This line of code prints a summary of the CNN model architecture.

Methods for Keras models summary()print a summary of the model architecture, including the parameters in each layer, the output shape of each layer, and the total number of parameters in the model.

The summary includes information about each layer in the model, including layer type, output shape, number of parameters, and activation function (if applicable). The summary also includes information about the total number of trainable parameters in the model, which is useful for understanding model complexity and potential for overfitting.

stop early

Added check pointers to implement early stopping to prevent overfitting.

checkpointer = [EarlyStopping(monitor = 'val_accuracy', verbose = 1, 
                              restore_best_weights=True,mode="max",patience = 5),
                ModelCheckpoint('best_model.h5',monitor="val_accuracy",verbose=1,
                                save_best_only=True,mode="max")]
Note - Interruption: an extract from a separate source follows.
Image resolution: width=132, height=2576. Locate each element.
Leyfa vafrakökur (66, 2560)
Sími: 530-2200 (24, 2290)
This code defines a list of Keras callbacks that will be used during CNN model training.

Callbacks are functions that can be applied at various stages in the training process, such as at the end of each epoch or when validation accuracy reaches a certain threshold. They can be used to perform operations such as saving the best model weights, stopping early to prevent overfitting, or reducing the learning rate when the model is not improving.

In this case, checkpointerthe list contains two callbacks:

  1. EarlyStopping: This callback monitors the validation accuracy and patiencestops the training process if the accuracy does not improve after a certain number of epochs (specified by the parameter). restore_best_weightsParameter set to True to restore the weights of the best model after stopping training.
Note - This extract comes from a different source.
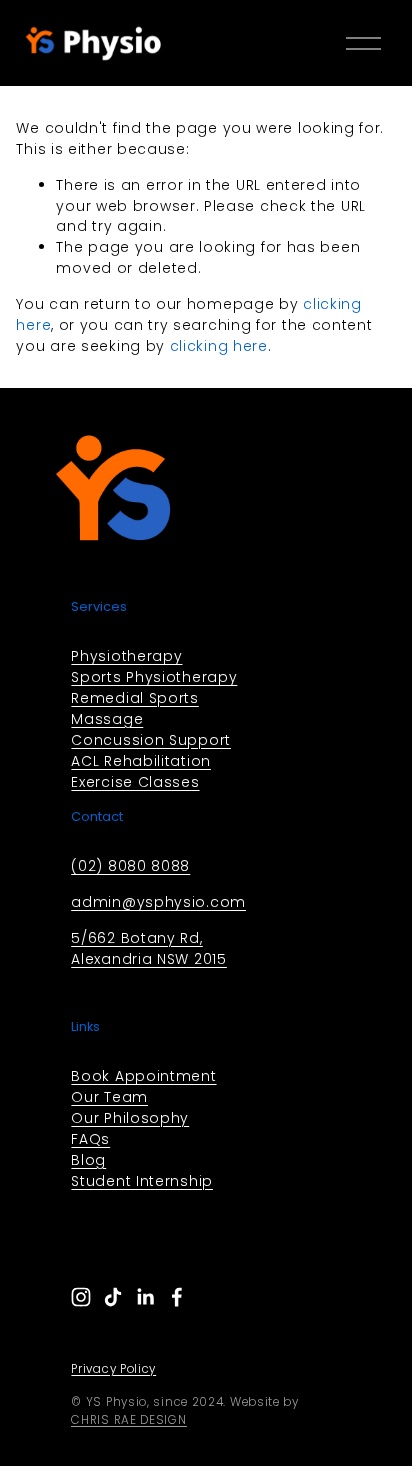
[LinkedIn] (145, 1297)
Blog (88, 1160)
  2. ModelCheckpoint: This callback saves the weights of the best model during training to best_model.h5a file named . save_best_onlyParameter set to True to save only the weights that lead to the highest validation accuracy.

history = model.fit(train_generator,
                    epochs=30,
                    batch_size=64,   
                    verbose=1,
                    callbacks=[checkpointer],
                    validation_data=val_generator)

This code trains a CNN model on the training data using the fit() method.

The Keras model fit()method trains a model on the input data for a specified number of epochs. In this case, the model is trained for 64 epochs at a time using batches of 30 images.

The train_generator and val_generator objects are used to generate a batch of augmented images for training and validation, respectively. The callback parameter is set to a list of check pointers defined earlier specifying the early stopping and model checkpoint callbacks to use during training.

fit()The object returned by this method historycontains information about the training process, including training and validation loss and accuracy for each epoch. This information can be used to visualize the performance of the model over time and make decisions about further training or model tuning.

visualize the results

plt.plot(history.history["loss"],'r', label="Training Loss")
plt.plot(history.history["val_loss"],'b', label="Validation Loss")
plt.legend()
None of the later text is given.